David Warner and Quinton de Kock during their staircase stoush in Durban in 2018.
David Warner and Quinton de Kock during their staircase stoush in Durban in 2018.

Warner will NOT be clearing air with SA star de Kock

DAVID Warner has no intention of clearing the air with Quinton de Kock after their stairwell stoush during Australia's last visit to South Africa, but both men have played down the likelihood of tensions reigniting between the two nations.

Warner and de Kock delivered one of the ugliest moments of a bitter Test series in 2018 when they squared off on a staircase after play in Durban.

The confrontation was sparked by de Kock making a derogatory comment about Warner's wife, Candice, and her tryst with Sonny Bill Williams more than a decade earlier.

Warner described the sledge as "vile and disgusting", and the debacle was made worse in Port Elizabeth when a number of fans - and two Cricket South Africa officials - were photographed wearing Williams face masks.

Warner said he hadn't spoken to de Kock since the heated 2018 series.

"Obviously we'll cross paths playing against each other, But I don't have his number and I speak to a few of the South African guys but I've never played in the same team as him or anything like that," Warner told reporters in Johannesburg.

"Obviously it's a little bit different. I'm sure if I see him on the field and that, we'll just treat each other how we normally would as respectful opponents."

A hostile capacity crowd is forecast for the T20 series-opener at the Wanderers on Friday night (Saturday morning AEDT), Warner and Steve Smith's first match in South Africa since the Cape Town ball-tampering saga that earned them 12-month suspensions.

Warner isn't expecting a repeat of the hostilities during the tour, which also includes a return to Newlands for the final T20 followed by three ODIs.

Nonetheless, he says the shame will be on South Africa fans should they go down the route of targeting him and his wife again.

"It was poor. From my behalf, it's about moving forward. If people want to go to the game and carry on like that, then it's upon them," he said.

"And they've got to look at themselves in the mirror and if they want to act like that, so be it.

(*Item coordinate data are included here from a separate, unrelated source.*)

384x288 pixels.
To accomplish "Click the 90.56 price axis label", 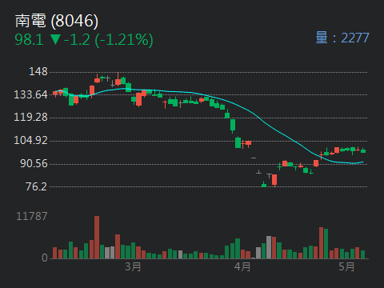I will 34,163.
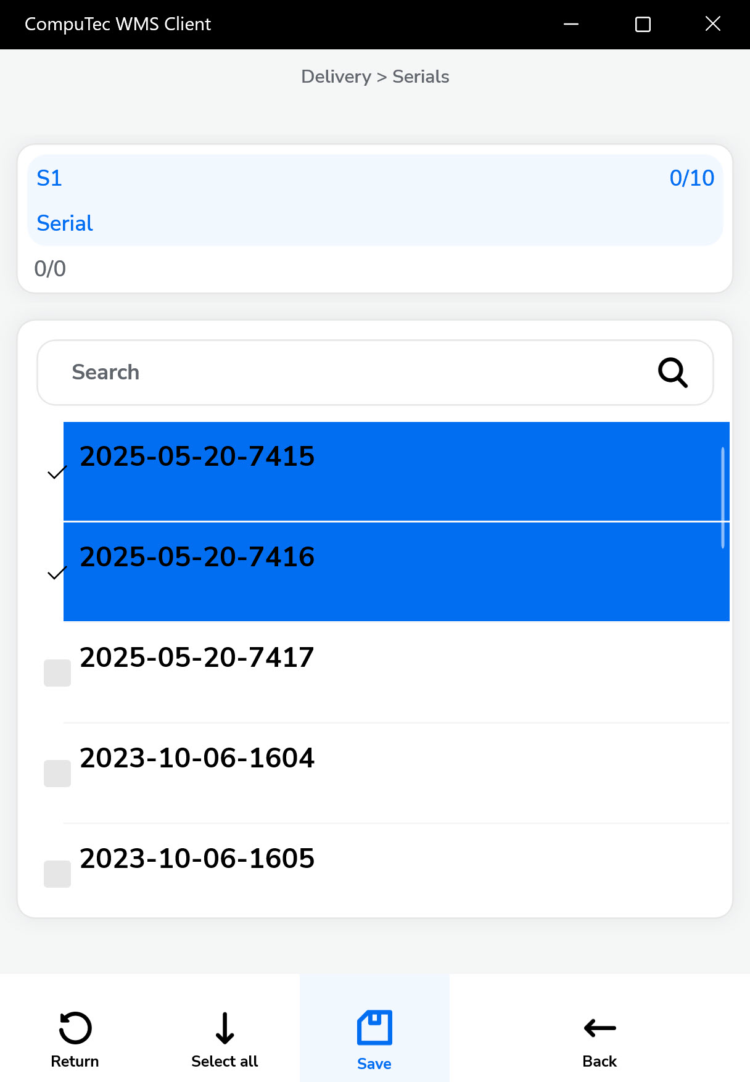
Task: Click the Delivery > Serials breadcrumb
Action: point(375,76)
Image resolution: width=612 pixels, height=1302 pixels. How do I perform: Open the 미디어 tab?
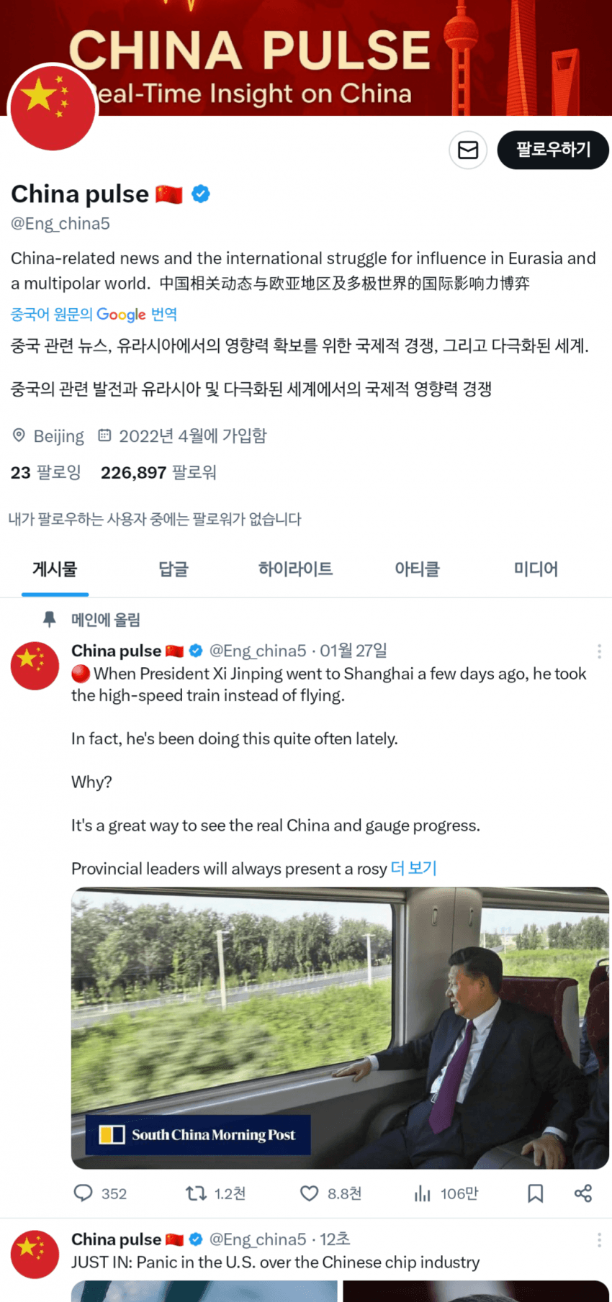tap(536, 569)
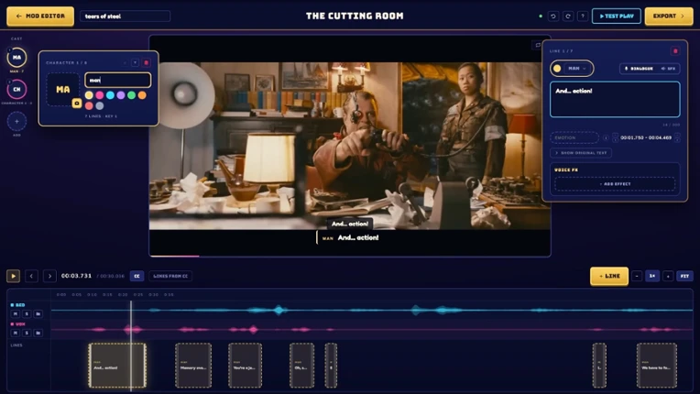Click the undo icon in the header
This screenshot has height=394, width=700.
pos(553,16)
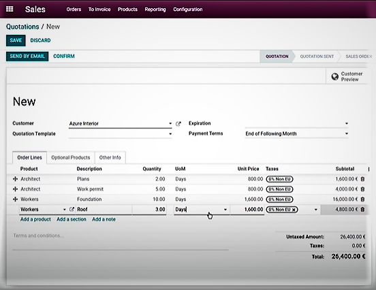The width and height of the screenshot is (376, 290).
Task: Grab the drag handle of the Foundation row
Action: [x=15, y=199]
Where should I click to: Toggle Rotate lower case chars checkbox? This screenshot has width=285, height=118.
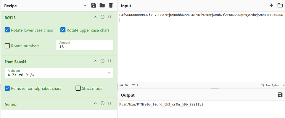click(x=7, y=30)
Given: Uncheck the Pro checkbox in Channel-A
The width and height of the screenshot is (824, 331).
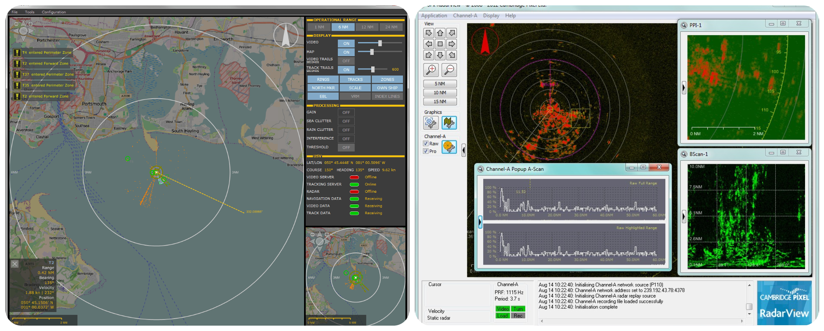Looking at the screenshot, I should [426, 151].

"It doesn't bother me, but it shows (badly on them). They're representing their country as well. They're spectators watching a game of cricket. I'm pretty sure you don't want to be walking away here with the teams criticising the way (South Africa's) fans are acting. It's up to them."

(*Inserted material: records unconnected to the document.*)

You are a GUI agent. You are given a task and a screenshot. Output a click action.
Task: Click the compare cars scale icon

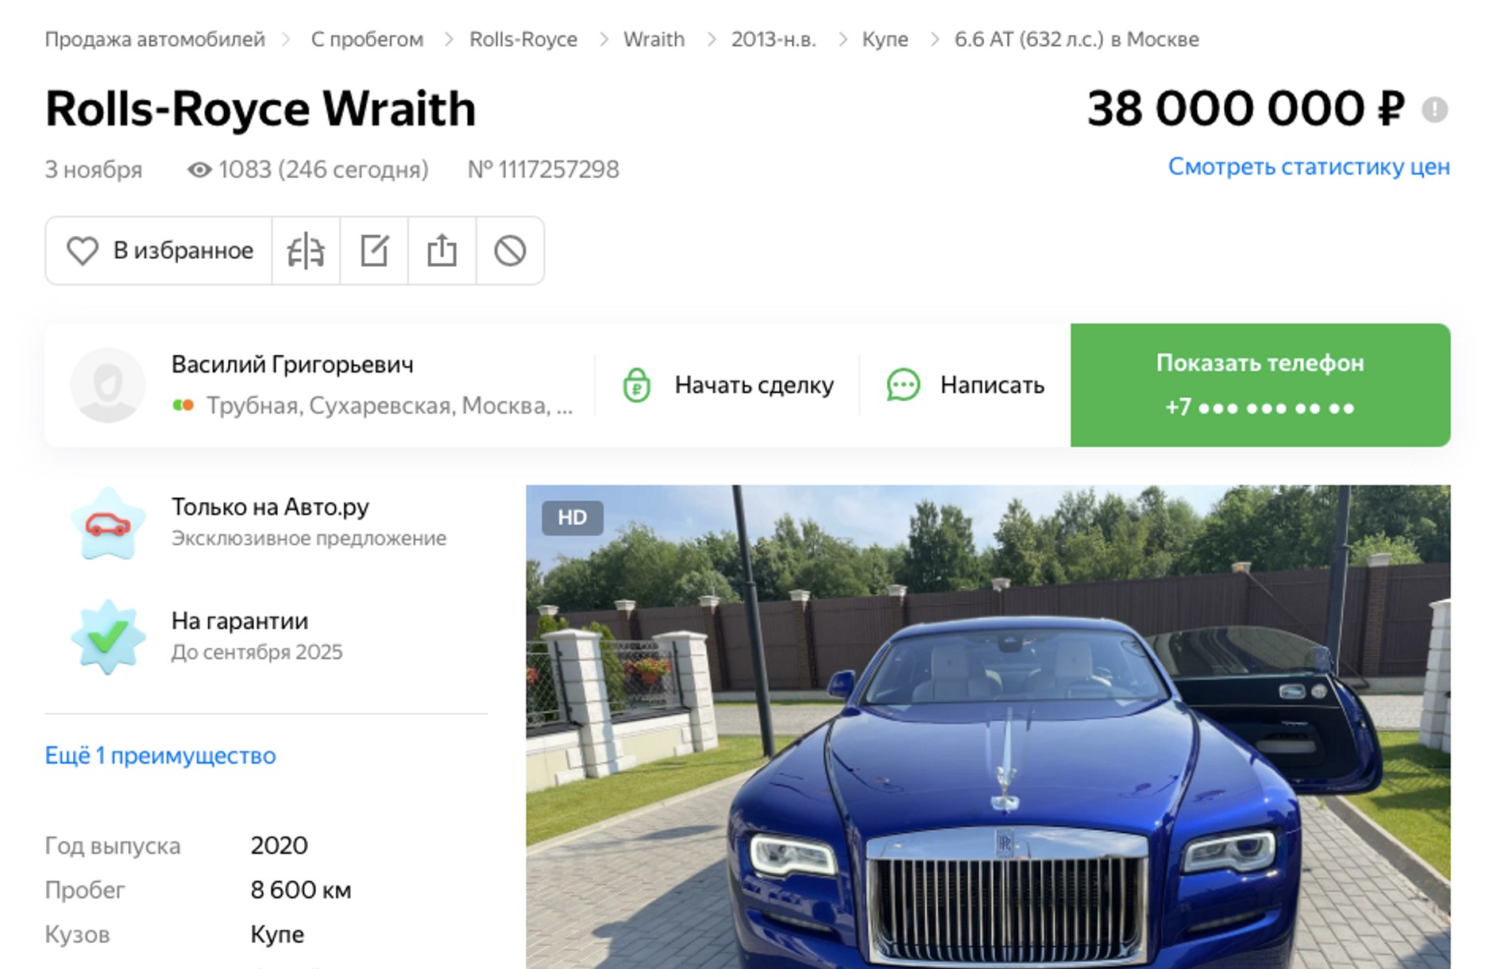pos(306,251)
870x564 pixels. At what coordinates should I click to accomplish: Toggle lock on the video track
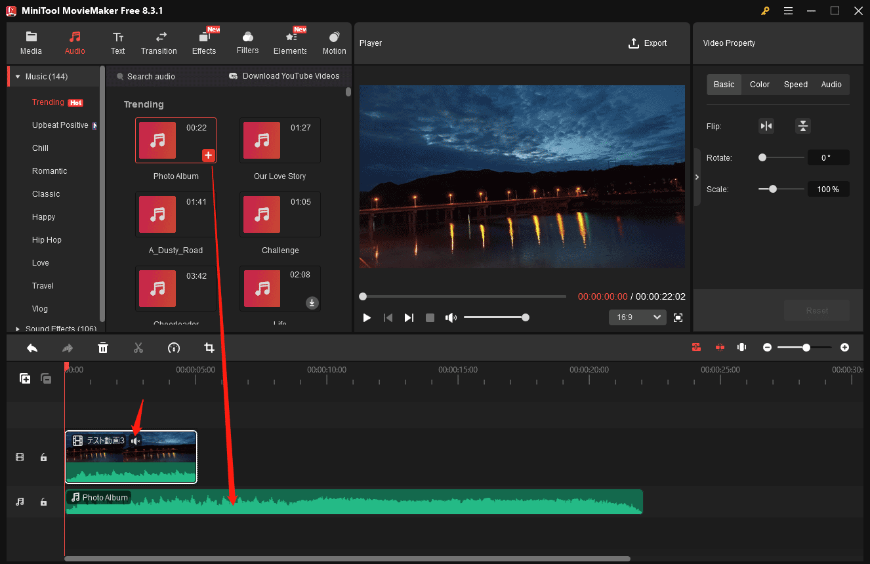(x=43, y=458)
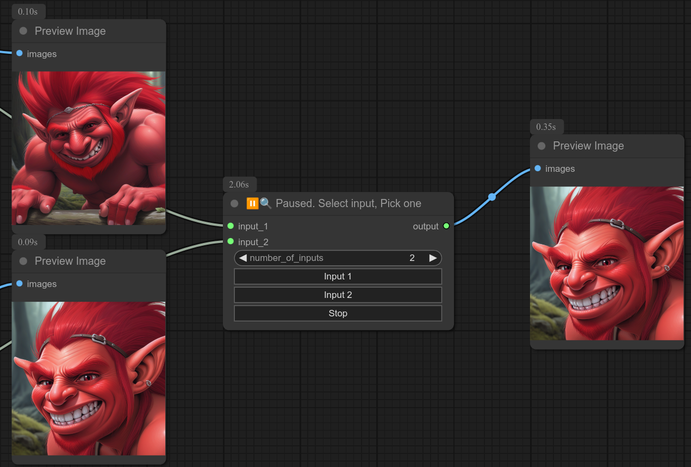
Task: Collapse the Preview Image node timed 0.35s
Action: 541,146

Wicketkeeper-batsman de Kock - now South Africa's captain after replacing longtime incumbent Faf du Plessis across all formats - said he expected the series to be played in the right spirit.

"I think me and (Warner) have moved on from there anyway," he said. "We just look to play cricket, we still both love to play the game really hard. But I don't think anything will happen.

"We'll just carry on with the way we need to go about things and won't worry too much about it."